Recruiting the iPod generation

In an article in today’s Financial Times, Benjamin Akande of Webster University talks about the “iPoders” – the generation born between 1982 and 2000.  He describes a generation of technology addicts, using the internet as its first resort for information-gathering, and nurturing personal relationships through social networking and twittering.  According to Akande, as it enters the workforce this cohort will be looking for organisations that share its appetite for technological innovation. 

One issue that Akande doesn’t discuss is how iPoders view their personal privacy.  How will they react if their technology-aware future employers treat Facebook and MySpace as a legitimate part of pre-recruitment due diligence?  It’s often suggested that today’s 20-somethings are deeply relaxed about information privacy.  A more realistic view may be that, as early adopters of social networking technology, they are learning the hard way about the implications of putting personal information online.  In 2007, Oxford University students were outraged when photographs on Facebook were used in order to crack down on post-exam celebrations. 

At the same time, employers need to be cautious about googling their job applicants.  For instance, interview panels know not to ask questions about any plans for starting a family.  But what if one of the interviewers finds out information of this kind, from his online researches into the candidates?  Unless the information is wholly disregarded, there is an obvious risk of a discrimination claim if the candidate is rejected.
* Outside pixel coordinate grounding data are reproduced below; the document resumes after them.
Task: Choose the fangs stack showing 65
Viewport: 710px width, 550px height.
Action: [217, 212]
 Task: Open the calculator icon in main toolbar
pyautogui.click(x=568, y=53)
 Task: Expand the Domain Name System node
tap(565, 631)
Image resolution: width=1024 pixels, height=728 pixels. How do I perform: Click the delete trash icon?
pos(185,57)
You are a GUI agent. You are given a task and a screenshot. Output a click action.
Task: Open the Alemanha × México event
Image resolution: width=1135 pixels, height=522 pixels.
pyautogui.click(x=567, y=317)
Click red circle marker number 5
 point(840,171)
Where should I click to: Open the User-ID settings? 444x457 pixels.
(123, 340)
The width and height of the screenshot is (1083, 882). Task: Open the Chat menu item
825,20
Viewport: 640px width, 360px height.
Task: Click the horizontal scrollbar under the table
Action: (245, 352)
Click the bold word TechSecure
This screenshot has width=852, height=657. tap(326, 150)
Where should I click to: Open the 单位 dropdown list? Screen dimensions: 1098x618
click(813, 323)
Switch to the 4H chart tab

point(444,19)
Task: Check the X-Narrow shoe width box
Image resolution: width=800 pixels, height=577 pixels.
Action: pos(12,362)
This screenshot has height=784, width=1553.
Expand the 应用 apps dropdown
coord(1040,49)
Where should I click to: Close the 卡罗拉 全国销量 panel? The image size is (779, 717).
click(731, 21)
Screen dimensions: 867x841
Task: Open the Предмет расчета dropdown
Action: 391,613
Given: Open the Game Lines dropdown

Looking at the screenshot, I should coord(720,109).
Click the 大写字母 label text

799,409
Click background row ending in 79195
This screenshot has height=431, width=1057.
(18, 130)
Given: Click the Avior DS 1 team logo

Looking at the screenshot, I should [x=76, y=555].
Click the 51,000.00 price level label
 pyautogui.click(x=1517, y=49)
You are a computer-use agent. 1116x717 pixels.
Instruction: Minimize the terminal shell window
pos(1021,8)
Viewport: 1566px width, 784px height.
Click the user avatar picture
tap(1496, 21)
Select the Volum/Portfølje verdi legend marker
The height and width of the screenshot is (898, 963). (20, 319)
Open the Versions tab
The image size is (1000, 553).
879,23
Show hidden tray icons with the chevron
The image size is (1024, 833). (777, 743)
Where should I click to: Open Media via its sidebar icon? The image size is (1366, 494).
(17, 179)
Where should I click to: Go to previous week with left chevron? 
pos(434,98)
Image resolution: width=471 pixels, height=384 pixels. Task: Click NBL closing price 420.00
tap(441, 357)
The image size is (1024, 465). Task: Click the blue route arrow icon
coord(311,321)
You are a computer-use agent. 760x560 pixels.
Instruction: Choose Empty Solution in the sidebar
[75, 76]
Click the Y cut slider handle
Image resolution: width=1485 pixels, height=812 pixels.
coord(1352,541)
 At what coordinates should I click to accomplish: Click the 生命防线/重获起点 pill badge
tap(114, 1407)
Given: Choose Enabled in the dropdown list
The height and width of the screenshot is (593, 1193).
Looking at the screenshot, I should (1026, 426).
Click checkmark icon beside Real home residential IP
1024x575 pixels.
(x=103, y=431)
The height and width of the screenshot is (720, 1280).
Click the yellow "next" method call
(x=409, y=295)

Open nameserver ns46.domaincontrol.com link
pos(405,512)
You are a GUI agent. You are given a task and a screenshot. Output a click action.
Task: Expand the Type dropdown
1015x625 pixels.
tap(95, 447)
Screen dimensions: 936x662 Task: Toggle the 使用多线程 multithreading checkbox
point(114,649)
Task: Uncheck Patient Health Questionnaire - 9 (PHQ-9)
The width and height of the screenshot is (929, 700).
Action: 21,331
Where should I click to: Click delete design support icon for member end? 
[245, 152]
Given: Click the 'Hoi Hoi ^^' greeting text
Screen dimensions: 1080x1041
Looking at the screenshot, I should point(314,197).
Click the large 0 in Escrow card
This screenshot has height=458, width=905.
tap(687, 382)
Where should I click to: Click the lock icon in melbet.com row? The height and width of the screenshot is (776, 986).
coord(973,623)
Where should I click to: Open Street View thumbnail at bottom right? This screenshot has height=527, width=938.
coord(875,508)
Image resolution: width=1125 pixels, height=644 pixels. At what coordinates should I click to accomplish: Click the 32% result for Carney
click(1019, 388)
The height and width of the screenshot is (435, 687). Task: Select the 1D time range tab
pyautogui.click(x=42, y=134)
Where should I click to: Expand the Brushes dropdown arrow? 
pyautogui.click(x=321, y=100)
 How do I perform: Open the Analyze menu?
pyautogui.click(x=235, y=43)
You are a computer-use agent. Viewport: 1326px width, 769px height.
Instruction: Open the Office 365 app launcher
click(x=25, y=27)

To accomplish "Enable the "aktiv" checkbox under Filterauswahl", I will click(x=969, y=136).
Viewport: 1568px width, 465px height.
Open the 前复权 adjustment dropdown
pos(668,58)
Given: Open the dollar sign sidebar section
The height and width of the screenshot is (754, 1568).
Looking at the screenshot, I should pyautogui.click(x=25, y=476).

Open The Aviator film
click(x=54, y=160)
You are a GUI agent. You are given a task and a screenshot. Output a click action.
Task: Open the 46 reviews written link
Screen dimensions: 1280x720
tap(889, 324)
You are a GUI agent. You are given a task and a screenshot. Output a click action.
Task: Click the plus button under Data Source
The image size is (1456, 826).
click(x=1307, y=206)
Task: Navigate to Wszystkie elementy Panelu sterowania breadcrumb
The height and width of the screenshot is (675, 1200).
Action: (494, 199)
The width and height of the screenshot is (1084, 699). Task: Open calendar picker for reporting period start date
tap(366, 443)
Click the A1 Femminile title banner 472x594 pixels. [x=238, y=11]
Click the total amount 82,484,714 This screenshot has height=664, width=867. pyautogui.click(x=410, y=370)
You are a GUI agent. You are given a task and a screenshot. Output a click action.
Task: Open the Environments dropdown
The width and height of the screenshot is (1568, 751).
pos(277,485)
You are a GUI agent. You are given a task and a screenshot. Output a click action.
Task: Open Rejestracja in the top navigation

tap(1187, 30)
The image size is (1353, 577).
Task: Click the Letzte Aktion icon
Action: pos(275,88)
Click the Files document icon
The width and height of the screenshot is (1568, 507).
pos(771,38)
A suitable case for recruitment

 Information law overlaps with employment law in two main ways, in relation to employment vetting and employment monitoring. Broadly speaking vetting is about the enquiries that an employer can make before recruitment, and monitoring is about checking on the performance and behavior of existing employees.

 
The legal framework for employment vetting is changing radically, as the Safeguarding Vulnerable Groups Act 2006 is brought into force. The Act implements the Bichard Report, which followed an inquiry into the notorious 2002 Soham murders. It establishes a new vetting and barring scheme for those working with children or vulnerable adults, to be operated by a statutory body called the Independent Safeguarding Authority (ISA).

 
With effect from 20th January 2009, the ISA was given responsibility for decision-making under the 3 existing employment barring lists: the education list, (popularly known as “List 99”), the PoCA list (for those working with children) and the PoVa list (for those working with vulnerable adults). As from 12th October 2009 these 3 lists will be replaced by two new lists introduced by section 2 of the 2006 Act and maintained by the ISA –  the children’s barred list and the adults’ barred list.  Employers, social services and professional regulators will have a duty to share information with the ISA. From July 2010, new entrants to roles working with vulnerable groups and those switching jobs within the sector will be able to register with the ISA, and employers will be able to check registration status online. The legal requirement for new entrants and those moving jobs to register with the ISA, and for employers to check on their status, will come into force by November 2010. The intention is to bring the whole of the existing workforce into the scheme by 2015.

 
I will be delivering a paper about employment vetting at the Local Government Group conference on 29th April, and the paper will be available on 11KBW’s website after the conference.  For consideration of whether the existing PoVA list is compatible with articles 6 and 8 of the European Convention on Human Rights, see R (ota Wright) v Secretary of State [2009] UKHL 3.  For the timetable for implementing the 2006 Act, see here and here.